If from these pages the reader is able to glean something of interest, something to broaden—be it ever so slightly—his understanding of the Western Canadian farmers' past viewpoint and present outlook, the undertaking will have found its justification and the long journeys and many interviews their reward.

For, under the alchemy of the Great War, many things are changing and in the wonderful days of reconstruction that lie ahead the Farmer is destined to play an upstanding part in the new greatness of our country. Because of this it behooves the humblest citizen of us to seek better understanding, to meet half way the hand of fellowship which he extends for a new conception of national life.

The writer is grateful to those farmers, grain men, government officials and others who have assisted him so kindly in gathering and verifying his material. Indebtedness is acknowledged also to sundry Dominion Government records, to the researches of Herbert N. Casson and to the press and various Provincial Departments of Agriculture for the use of their files.

H.M.

WINNIPEG, March 1st, 1918.

DEEP FURROWS

CHAPTER I

THE MAN ON THE QU'APPELLE TRAIL

  Among the lonely lakes I go no more,
    For she who made their beauty is not there;
  The paleface rears his tepee on the shore
    And says the vale is fairest of the fair.
  Full many years have vanished since, but still
    The voyageurs beside the camp-fire tell
  How, when the moon-rise tips the distant hill,
    They hear strange voices through the silence swell.
          —E. Pauline Johnson.
            The Legend of Qu'Appelle.

To the rimming skyline, and beyond, the wheatlands of Assiniboia[1] spread endlessly in the sunshine. It was early October in the year 1901—one of those clear bright days which contribute enchantment to that season of spun gold when harvest bounties are garnered on the Canadian prairies. Everywhere was the gleam of new yellow stubble. In serried ranks the wheat stocks stretched, dwindling to mere specks, merging as they lost identity in distance. Here and there stripes of plowed land elongated, the rich black freshly turned earth in sharp contrast to the prevailing gold, while in a tremendous deep blue arch overhead an unclouded sky swept to cup the circumference of vision. Many miles away, yet amazingly distinct in the rarefied air, the smoke of threshers hung in funnelled smudges above the horizon—like the black smoke of steamers, hull down, at sea.

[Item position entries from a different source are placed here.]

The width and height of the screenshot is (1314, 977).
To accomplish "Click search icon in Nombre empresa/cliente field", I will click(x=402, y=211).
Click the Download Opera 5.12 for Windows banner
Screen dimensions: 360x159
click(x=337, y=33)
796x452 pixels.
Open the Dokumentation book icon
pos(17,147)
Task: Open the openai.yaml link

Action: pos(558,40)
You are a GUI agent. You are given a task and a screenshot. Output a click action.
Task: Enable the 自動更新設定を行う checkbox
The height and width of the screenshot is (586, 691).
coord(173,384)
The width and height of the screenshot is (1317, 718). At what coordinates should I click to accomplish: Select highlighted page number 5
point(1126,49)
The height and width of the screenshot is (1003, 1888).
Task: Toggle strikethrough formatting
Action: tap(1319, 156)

On this particular autumn afternoon a certain black dot might have been observed, so lost in the immensity of landscape that it appeared to be stationary. It was well out upon the trail that wound northward from Indian Head into the country of the Fishing Lakes—the trail that forked also eastward to dip through the valley of the Qu'Appelle at Blackwood before striking north and east across the Kenlis plain towards the Pheasant Hills. In reality the well kept team which drew the big grain wagon was swinging steadily ahead at a smart pace; for their load of supplies, the heaviest item of which was a new plow, was comparatively light, they were homeward bound and the going in the earlier stages of the long journey was smooth.

The driver sat hunched in his seat, reins sagging. He was a man of powerful physique, his skin deep coppered by long exposure to prairie winds and sun. In repose the face that was shadowed by the wide felt hat would have appeared somewhat deceptive in its placidity owing to the fact that the strong jaw and firm mouth were partly hidden by a heavy moustache and a thick, black beard, trimmed short.

Just now it was evident that the big farmer's mood was far from pleasant. Forearm on knee, he had surrendered completely to his thoughts. His fists clenched spasmodically and there was an angry glint in his eyes. Occasionally he shook his head as if the matter in mind were almost too hopeless for consideration. A sudden surge of resentment made him lash his booted leg with the ends of the lines.